Exercise prompt → Reproduce the part of the records that opens with the line containing "Given: Insert an image with Image button" and runs through the end of the records, both ends included. Leave the pictures out of your answer.

Data provided →
________
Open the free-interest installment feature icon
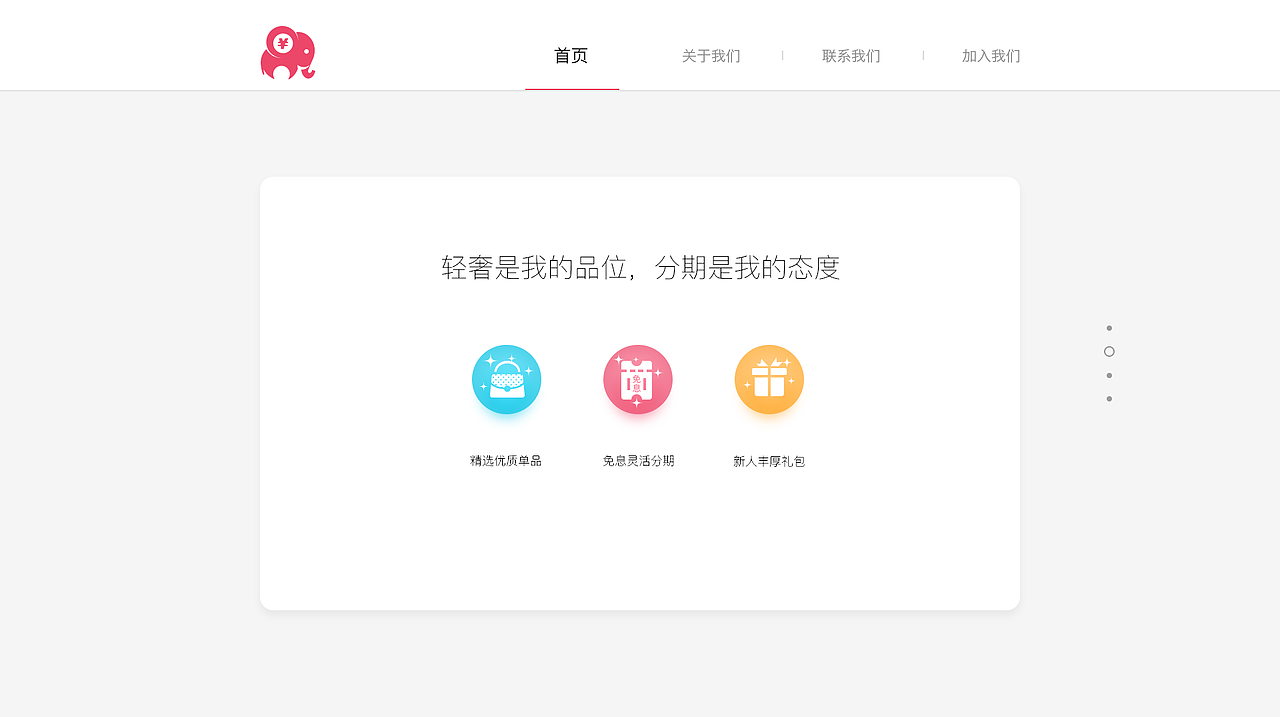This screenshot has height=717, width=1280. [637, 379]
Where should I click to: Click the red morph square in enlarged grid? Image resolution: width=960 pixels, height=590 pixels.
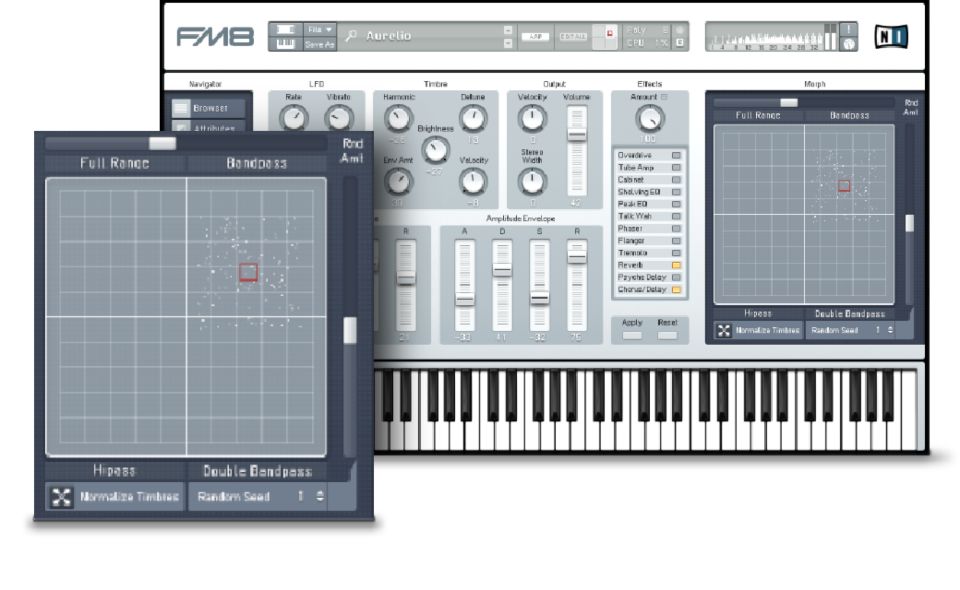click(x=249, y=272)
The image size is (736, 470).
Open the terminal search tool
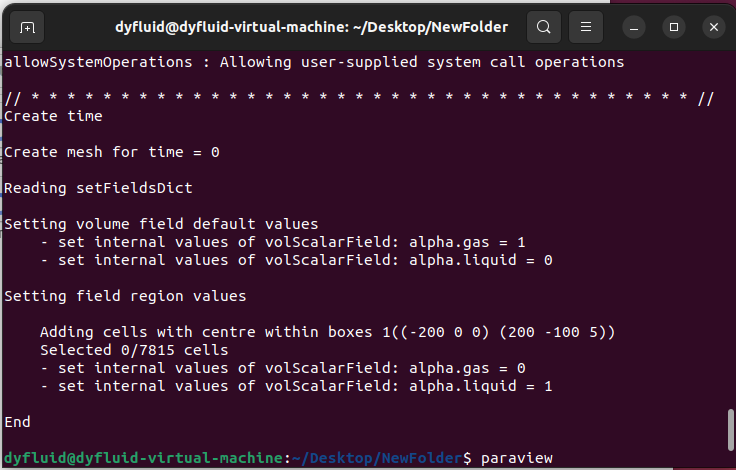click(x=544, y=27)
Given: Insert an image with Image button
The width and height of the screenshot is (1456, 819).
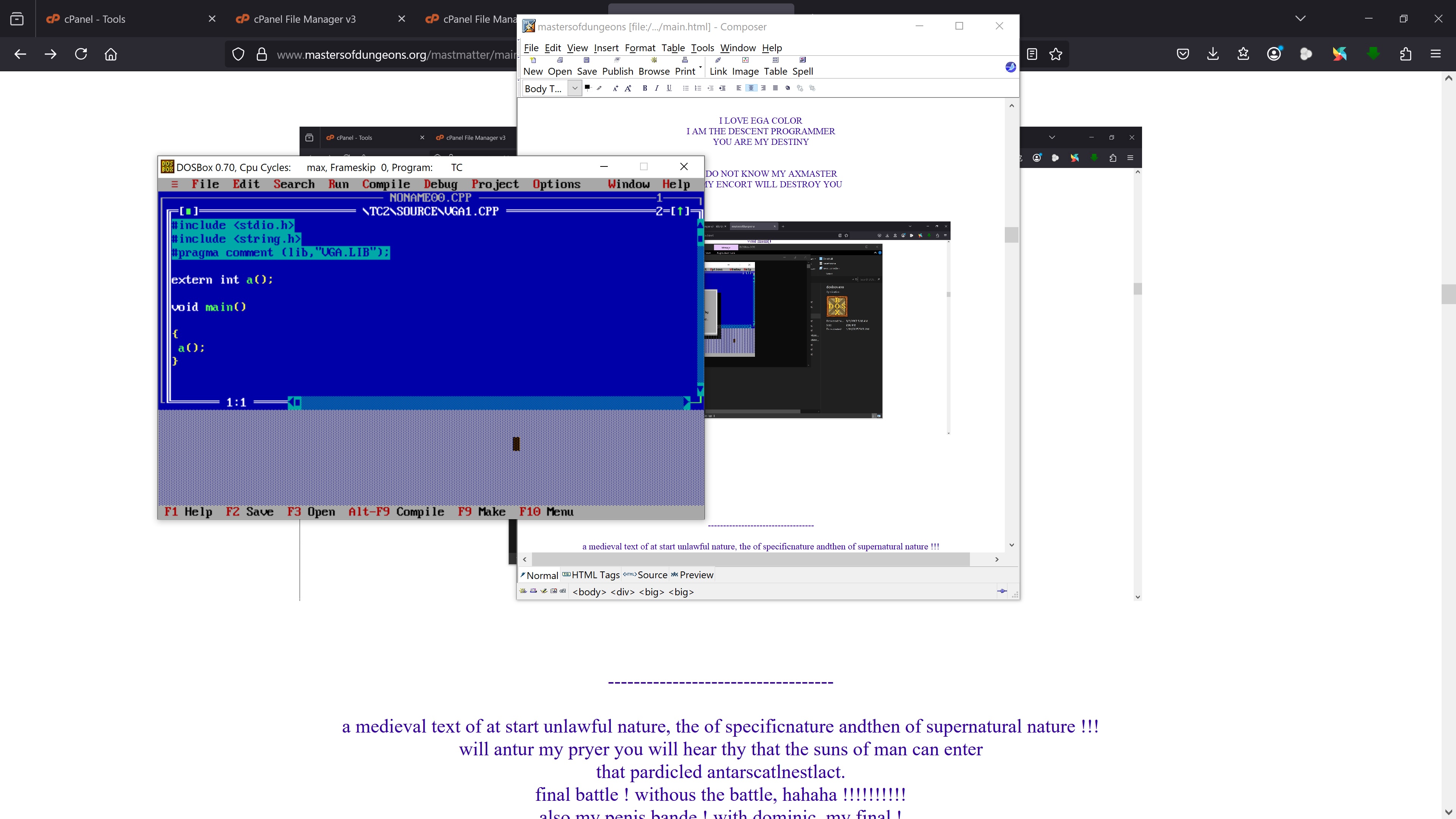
________
Exercise answer →
Given: Insert an image with Image button
The width and height of the screenshot is (1456, 819).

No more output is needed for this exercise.